── DATA EXTRACT ──

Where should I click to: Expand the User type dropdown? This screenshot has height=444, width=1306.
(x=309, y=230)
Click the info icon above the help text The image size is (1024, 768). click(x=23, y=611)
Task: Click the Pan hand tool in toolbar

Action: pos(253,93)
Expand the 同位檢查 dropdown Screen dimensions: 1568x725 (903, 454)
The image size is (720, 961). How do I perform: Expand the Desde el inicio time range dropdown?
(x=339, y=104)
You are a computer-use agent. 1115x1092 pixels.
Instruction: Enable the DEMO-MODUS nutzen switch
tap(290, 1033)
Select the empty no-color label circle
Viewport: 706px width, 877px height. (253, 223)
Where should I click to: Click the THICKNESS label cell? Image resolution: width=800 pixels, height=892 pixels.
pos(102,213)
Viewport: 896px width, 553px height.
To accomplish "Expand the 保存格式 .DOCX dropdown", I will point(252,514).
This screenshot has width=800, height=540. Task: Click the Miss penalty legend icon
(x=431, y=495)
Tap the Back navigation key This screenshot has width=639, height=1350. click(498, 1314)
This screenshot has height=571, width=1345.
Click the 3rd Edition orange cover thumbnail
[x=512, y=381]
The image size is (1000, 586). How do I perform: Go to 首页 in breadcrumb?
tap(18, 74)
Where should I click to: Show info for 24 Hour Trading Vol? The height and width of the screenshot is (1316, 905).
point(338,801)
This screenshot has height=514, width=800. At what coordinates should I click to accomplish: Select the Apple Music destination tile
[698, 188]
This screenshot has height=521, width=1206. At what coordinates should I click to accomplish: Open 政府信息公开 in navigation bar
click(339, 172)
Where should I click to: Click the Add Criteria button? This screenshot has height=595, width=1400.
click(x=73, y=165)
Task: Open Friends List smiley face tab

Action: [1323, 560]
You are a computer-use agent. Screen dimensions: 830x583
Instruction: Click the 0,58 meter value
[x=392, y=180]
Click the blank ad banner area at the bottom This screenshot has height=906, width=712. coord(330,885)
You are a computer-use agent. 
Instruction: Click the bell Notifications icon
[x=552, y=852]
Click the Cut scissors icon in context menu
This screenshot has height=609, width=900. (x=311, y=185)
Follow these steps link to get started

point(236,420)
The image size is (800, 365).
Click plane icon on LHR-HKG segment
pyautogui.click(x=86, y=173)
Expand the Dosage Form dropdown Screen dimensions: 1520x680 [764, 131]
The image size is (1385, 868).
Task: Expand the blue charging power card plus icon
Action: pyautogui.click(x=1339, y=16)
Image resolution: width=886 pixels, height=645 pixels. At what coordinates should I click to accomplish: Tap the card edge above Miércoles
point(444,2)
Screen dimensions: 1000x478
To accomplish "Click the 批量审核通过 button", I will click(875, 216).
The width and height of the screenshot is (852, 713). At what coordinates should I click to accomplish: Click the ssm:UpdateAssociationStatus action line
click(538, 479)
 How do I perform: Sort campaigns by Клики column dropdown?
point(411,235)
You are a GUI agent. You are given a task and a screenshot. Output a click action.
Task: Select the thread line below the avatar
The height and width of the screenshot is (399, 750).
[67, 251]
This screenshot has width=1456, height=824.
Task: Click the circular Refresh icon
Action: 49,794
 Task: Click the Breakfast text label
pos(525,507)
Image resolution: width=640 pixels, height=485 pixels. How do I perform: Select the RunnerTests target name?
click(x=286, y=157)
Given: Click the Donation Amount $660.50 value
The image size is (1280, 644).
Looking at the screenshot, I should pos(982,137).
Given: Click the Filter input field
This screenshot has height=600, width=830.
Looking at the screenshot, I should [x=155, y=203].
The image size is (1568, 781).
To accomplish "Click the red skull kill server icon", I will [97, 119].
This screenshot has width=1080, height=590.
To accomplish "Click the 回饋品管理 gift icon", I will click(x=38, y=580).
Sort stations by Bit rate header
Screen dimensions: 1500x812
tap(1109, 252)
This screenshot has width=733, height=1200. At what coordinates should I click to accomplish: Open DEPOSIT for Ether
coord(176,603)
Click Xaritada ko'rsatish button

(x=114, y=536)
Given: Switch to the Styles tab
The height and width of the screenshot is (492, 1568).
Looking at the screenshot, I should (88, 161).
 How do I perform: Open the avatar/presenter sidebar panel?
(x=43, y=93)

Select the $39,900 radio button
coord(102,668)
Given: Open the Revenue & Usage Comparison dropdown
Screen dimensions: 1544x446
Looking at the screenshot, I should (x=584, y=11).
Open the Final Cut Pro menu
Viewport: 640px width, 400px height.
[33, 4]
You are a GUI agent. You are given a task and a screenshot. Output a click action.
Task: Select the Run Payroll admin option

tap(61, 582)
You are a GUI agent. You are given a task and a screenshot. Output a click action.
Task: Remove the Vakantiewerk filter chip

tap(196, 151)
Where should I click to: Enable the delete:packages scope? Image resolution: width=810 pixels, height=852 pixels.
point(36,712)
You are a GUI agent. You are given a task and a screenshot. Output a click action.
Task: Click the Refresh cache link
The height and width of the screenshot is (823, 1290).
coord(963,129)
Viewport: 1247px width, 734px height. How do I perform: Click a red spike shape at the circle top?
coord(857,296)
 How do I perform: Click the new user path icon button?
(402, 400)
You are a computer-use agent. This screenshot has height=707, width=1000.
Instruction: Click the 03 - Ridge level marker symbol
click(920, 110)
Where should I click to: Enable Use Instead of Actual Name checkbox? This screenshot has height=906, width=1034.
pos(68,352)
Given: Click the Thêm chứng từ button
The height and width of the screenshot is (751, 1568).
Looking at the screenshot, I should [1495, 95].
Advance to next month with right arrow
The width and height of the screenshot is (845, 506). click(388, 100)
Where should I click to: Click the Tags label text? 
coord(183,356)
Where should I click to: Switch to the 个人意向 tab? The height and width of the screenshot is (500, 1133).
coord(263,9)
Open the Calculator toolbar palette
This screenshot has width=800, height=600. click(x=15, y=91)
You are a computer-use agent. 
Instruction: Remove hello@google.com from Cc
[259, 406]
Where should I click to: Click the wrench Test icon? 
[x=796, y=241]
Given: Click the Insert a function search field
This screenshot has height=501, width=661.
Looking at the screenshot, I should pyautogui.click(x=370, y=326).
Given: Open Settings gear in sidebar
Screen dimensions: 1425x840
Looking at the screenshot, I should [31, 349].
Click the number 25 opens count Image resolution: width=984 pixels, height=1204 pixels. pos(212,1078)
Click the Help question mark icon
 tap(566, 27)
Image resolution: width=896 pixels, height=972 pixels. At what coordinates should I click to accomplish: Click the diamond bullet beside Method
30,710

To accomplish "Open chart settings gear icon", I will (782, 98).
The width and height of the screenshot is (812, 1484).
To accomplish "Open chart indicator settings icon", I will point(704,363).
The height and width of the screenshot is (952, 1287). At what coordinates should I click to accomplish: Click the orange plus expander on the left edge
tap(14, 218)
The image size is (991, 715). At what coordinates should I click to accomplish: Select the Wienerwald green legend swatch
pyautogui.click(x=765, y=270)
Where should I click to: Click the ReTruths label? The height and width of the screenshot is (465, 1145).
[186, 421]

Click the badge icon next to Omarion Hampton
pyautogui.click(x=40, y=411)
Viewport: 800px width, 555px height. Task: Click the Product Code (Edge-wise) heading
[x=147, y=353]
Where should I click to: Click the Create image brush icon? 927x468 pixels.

───

■ DIRECTIONS ■
Repeat all entries. Match them exactly.

■ TASK ANSWER ■
Where should I click to: Expand the User type dropdown? This screenshot has height=444, width=1306.
(x=309, y=230)
Click the info icon above the help text The image size is (1024, 768). click(x=23, y=611)
Task: Click the Pan hand tool in toolbar

Action: pos(253,93)
Expand the 同位檢查 dropdown Screen dimensions: 1568x725 (903, 454)
The image size is (720, 961). How do I perform: Expand the Desde el inicio time range dropdown?
(x=339, y=104)
You are a computer-use agent. 1115x1092 pixels.
Instruction: Enable the DEMO-MODUS nutzen switch
tap(290, 1033)
Select the empty no-color label circle
Viewport: 706px width, 877px height. (253, 223)
Where should I click to: Click the THICKNESS label cell? Image resolution: width=800 pixels, height=892 pixels.
pos(102,213)
Viewport: 896px width, 553px height.
To accomplish "Expand the 保存格式 .DOCX dropdown", I will point(252,514).
This screenshot has width=800, height=540. Task: Click the Miss penalty legend icon
(x=431, y=495)
Tap the Back navigation key This screenshot has width=639, height=1350. click(498, 1314)
This screenshot has height=571, width=1345.
Click the 3rd Edition orange cover thumbnail
[x=512, y=381]
The image size is (1000, 586). How do I perform: Go to 首页 in breadcrumb?
tap(18, 74)
Where should I click to: Show info for 24 Hour Trading Vol? The height and width of the screenshot is (1316, 905).
point(338,801)
This screenshot has height=514, width=800. At what coordinates should I click to accomplish: Select the Apple Music destination tile
[698, 188]
This screenshot has height=521, width=1206. At what coordinates should I click to accomplish: Open 政府信息公开 in navigation bar
click(339, 172)
Where should I click to: Click the Add Criteria button? This screenshot has height=595, width=1400.
click(x=73, y=165)
Task: Open Friends List smiley face tab

Action: [1323, 560]
You are a computer-use agent. Screen dimensions: 830x583
Instruction: Click the 0,58 meter value
[x=392, y=180]
Click the blank ad banner area at the bottom This screenshot has height=906, width=712. coord(330,885)
You are a computer-use agent. 
Instruction: Click the bell Notifications icon
[x=552, y=852]
Click the Cut scissors icon in context menu
This screenshot has height=609, width=900. (x=311, y=185)
Follow these steps link to get started

point(236,420)
The image size is (800, 365).
Click plane icon on LHR-HKG segment
pyautogui.click(x=86, y=173)
Expand the Dosage Form dropdown Screen dimensions: 1520x680 [764, 131]
The image size is (1385, 868).
Task: Expand the blue charging power card plus icon
Action: pyautogui.click(x=1339, y=16)
Image resolution: width=886 pixels, height=645 pixels. At what coordinates should I click to accomplish: Tap the card edge above Miércoles
point(444,2)
Screen dimensions: 1000x478
To accomplish "Click the 批量审核通过 button", I will click(875, 216).
The width and height of the screenshot is (852, 713). At what coordinates should I click to accomplish: Click the ssm:UpdateAssociationStatus action line
click(538, 479)
 How do I perform: Sort campaigns by Клики column dropdown?
point(411,235)
You are a GUI agent. You are given a task and a screenshot. Output a click action.
Task: Select the thread line below the avatar
The height and width of the screenshot is (399, 750).
[67, 251]
This screenshot has width=1456, height=824.
Task: Click the circular Refresh icon
Action: 49,794
 Task: Click the Breakfast text label
pos(525,507)
Image resolution: width=640 pixels, height=485 pixels. How do I perform: Select the RunnerTests target name?
click(x=286, y=157)
Given: Click the Donation Amount $660.50 value
The image size is (1280, 644).
Looking at the screenshot, I should pos(982,137).
Given: Click the Filter input field
This screenshot has height=600, width=830.
Looking at the screenshot, I should [x=155, y=203].
The image size is (1568, 781).
To accomplish "Click the red skull kill server icon", I will [97, 119].
This screenshot has width=1080, height=590.
To accomplish "Click the 回饋品管理 gift icon", I will click(x=38, y=580).
Sort stations by Bit rate header
Screen dimensions: 1500x812
tap(1109, 252)
This screenshot has width=733, height=1200. At what coordinates should I click to accomplish: Open DEPOSIT for Ether
coord(176,603)
Click Xaritada ko'rsatish button

(x=114, y=536)
Given: Switch to the Styles tab
The height and width of the screenshot is (492, 1568).
Looking at the screenshot, I should (88, 161).
 How do I perform: Open the avatar/presenter sidebar panel?
(x=43, y=93)

Select the $39,900 radio button
coord(102,668)
Given: Open the Revenue & Usage Comparison dropdown
Screen dimensions: 1544x446
Looking at the screenshot, I should (x=584, y=11).
Open the Final Cut Pro menu
Viewport: 640px width, 400px height.
[33, 4]
You are a GUI agent. You are given a task and a screenshot. Output a click action.
Task: Select the Run Payroll admin option

tap(61, 582)
You are a GUI agent. You are given a task and a screenshot. Output a click action.
Task: Remove the Vakantiewerk filter chip

tap(196, 151)
Where should I click to: Enable the delete:packages scope? Image resolution: width=810 pixels, height=852 pixels.
point(36,712)
You are a GUI agent. You are given a task and a screenshot. Output a click action.
Task: Click the Refresh cache link
The height and width of the screenshot is (823, 1290).
coord(963,129)
Viewport: 1247px width, 734px height. How do I perform: Click a red spike shape at the circle top?
coord(857,296)
 How do I perform: Click the new user path icon button?
(402, 400)
You are a computer-use agent. This screenshot has height=707, width=1000.
Instruction: Click the 03 - Ridge level marker symbol
click(920, 110)
Where should I click to: Enable Use Instead of Actual Name checkbox? This screenshot has height=906, width=1034.
pos(68,352)
Given: Click the Thêm chứng từ button
The height and width of the screenshot is (751, 1568).
Looking at the screenshot, I should [1495, 95].
Advance to next month with right arrow
The width and height of the screenshot is (845, 506). click(388, 100)
Where should I click to: Click the Tags label text? 
coord(183,356)
Where should I click to: Switch to the 个人意向 tab? The height and width of the screenshot is (500, 1133).
coord(263,9)
Open the Calculator toolbar palette
This screenshot has width=800, height=600. click(x=15, y=91)
You are a computer-use agent. 
Instruction: Remove hello@google.com from Cc
[259, 406]
Where should I click to: Click the wrench Test icon? 
[x=796, y=241]
Given: Click the Insert a function search field
This screenshot has height=501, width=661.
Looking at the screenshot, I should pyautogui.click(x=370, y=326).
Given: Open Settings gear in sidebar
Screen dimensions: 1425x840
Looking at the screenshot, I should [31, 349].
Click the number 25 opens count Image resolution: width=984 pixels, height=1204 pixels. pos(212,1078)
Click the Help question mark icon
 tap(566, 27)
Image resolution: width=896 pixels, height=972 pixels. At what coordinates should I click to accomplish: Click the diamond bullet beside Method
30,710

To accomplish "Open chart settings gear icon", I will (782, 98).
The width and height of the screenshot is (812, 1484).
To accomplish "Open chart indicator settings icon", I will point(704,363).
The height and width of the screenshot is (952, 1287). At what coordinates should I click to accomplish: Click the orange plus expander on the left edge
tap(14, 218)
The image size is (991, 715). At what coordinates should I click to accomplish: Select the Wienerwald green legend swatch
pyautogui.click(x=765, y=270)
Where should I click to: Click the ReTruths label? The height and width of the screenshot is (465, 1145).
[186, 421]

Click the badge icon next to Omarion Hampton
pyautogui.click(x=40, y=411)
Viewport: 800px width, 555px height. Task: Click the Product Code (Edge-wise) heading
[x=147, y=353]
Where should I click to: Click the Create image brush icon? 927x468 pixels.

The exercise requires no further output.